TRATTAMENTO FISIOTERAPICO

 

Quando l’autotrattamento non ha portato a risultati sperati, rivolgersi al proprio medico, o ad uno specialista medico, che valuterà se suggerire l’eventuale trattamento fisioterapico, consigliando un fisioterapista con esperienza, che mediante tecniche manuali, stretching, ed eventuale terapia fisica approccerà il problema secondo l’individualità del problema e del paziente.

Se queste prime due tappe non hanno ancora portato alla risoluzione del problema, sarà quindi il medico a decidere quale strategie consigliare o attuare.

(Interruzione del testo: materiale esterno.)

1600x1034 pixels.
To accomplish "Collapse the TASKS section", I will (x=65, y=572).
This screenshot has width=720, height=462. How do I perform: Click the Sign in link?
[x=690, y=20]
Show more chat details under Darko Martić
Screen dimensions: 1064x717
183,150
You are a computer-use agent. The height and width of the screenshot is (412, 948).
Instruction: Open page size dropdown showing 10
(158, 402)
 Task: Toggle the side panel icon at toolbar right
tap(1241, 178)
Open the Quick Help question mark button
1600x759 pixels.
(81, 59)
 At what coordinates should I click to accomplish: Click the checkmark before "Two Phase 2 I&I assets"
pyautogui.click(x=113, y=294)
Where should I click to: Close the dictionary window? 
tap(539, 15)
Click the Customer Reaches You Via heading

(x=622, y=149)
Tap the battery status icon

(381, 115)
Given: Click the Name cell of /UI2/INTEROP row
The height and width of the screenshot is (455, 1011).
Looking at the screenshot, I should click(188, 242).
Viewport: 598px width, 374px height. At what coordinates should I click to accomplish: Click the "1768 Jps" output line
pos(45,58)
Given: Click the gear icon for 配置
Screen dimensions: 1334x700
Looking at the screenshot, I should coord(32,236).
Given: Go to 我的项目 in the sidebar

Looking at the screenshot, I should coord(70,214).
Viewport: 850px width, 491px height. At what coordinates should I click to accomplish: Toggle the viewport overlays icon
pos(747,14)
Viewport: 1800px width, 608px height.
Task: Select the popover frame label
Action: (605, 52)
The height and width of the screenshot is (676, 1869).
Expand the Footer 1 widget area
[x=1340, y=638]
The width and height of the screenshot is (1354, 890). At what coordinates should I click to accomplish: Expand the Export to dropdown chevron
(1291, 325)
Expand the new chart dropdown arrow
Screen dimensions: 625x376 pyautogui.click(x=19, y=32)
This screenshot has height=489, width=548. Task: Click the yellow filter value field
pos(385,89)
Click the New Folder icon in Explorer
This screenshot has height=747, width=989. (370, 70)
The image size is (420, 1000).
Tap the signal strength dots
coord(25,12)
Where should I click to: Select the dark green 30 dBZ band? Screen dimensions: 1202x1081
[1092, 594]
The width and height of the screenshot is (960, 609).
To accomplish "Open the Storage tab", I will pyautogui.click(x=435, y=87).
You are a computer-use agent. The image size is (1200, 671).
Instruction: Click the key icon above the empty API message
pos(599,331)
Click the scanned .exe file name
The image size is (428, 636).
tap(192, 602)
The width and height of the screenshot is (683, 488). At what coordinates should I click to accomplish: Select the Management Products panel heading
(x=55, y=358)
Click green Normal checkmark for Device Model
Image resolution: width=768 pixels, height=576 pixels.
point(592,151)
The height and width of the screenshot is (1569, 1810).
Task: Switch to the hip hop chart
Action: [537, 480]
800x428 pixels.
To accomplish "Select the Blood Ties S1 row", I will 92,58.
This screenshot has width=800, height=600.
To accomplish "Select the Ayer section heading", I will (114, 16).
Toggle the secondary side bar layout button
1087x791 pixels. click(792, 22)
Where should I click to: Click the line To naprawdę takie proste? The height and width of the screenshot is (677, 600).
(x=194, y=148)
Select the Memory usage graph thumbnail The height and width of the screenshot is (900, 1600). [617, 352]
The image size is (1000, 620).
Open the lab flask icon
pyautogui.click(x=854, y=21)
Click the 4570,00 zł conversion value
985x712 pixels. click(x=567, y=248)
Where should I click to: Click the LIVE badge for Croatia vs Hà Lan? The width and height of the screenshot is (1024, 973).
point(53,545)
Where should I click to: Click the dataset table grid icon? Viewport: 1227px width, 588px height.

Mi sento di rassicurare i lettori che, nonostante la fascite plantare possa essere un problema invalidante e subdolo e, in alcuni casi, lungo da risolvere, non bisogna darsi per vinti,  seguendo le tappe suggerite, quasi tutti arriveranno alla risoluzione del problema. Un caro saluto a tutti voi, vi aspetto al prossimo articolo !

Bibliografia:
Traumatologia dello sport, L.Peterson-P.Renstron, UTET edizioni.
L’esercizio fisico come terapia negli infortuni muscolo-scheletrci, Vol 2, Calzetti e Mariucci.
Biomeccanca dello sport, A. Blazevich, Calzetti e Mariucci.